Chapter 1. Introduction to Data Lakes
Data-driven decision making is changing how we work and live. From data science, machine learning, and advanced analytics to real-time dashboards, decision makers are demanding data to help make decisions. Companies like Google, Amazon, and Facebook are data-driven juggernauts that are taking over traditional businesses by leveraging data. Financial services organizations and insurance companies have always been data driven, with quants and automated trading leading the way. The Internet of Things (IoT) is changing manufacturing, transportation, agriculture, and healthcare. From governments and corporations in every vertical to non-profits and educational institutions, data is being seen as a game changer.

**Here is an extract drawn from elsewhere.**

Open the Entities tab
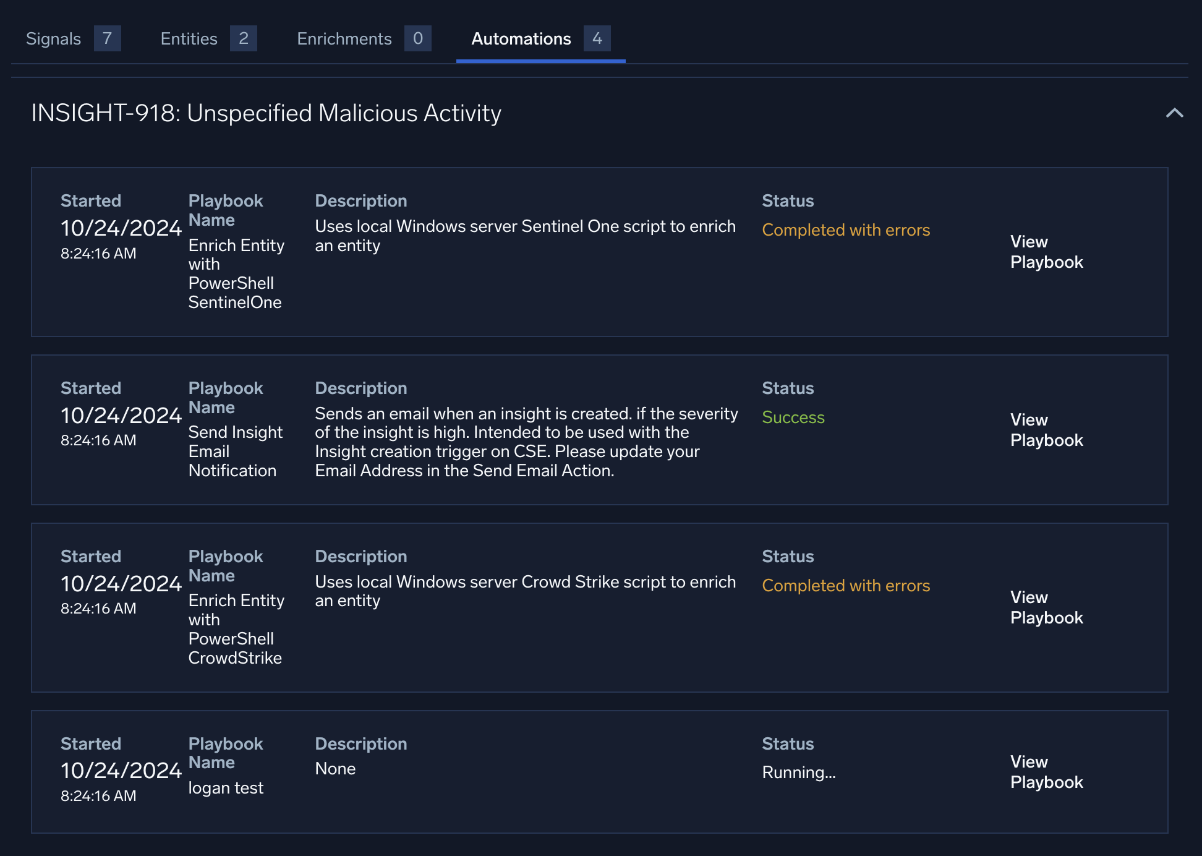 tap(188, 38)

Artificial intelligence and machine learning are permeating all aspects of our lives. The world is bingeing on data because of the potential it represents. We even have a term for this binge: big data, defined by Doug Laney of Gartner in terms of the three Vs (volume, variety, and velocity), to which he later added a fourth and, in my opinion, the most important V—veracity.
With so much variety, volume, and velocity, the old systems and processes are no longer able to support the data needs of the enterprise. Veracity is an even bigger problem for advanced analytics and artificial intelligence, where the principle of “GIGO” (garbage in = garbage out) is even more critical because it is virtually impossible to tell whether the data was bad ...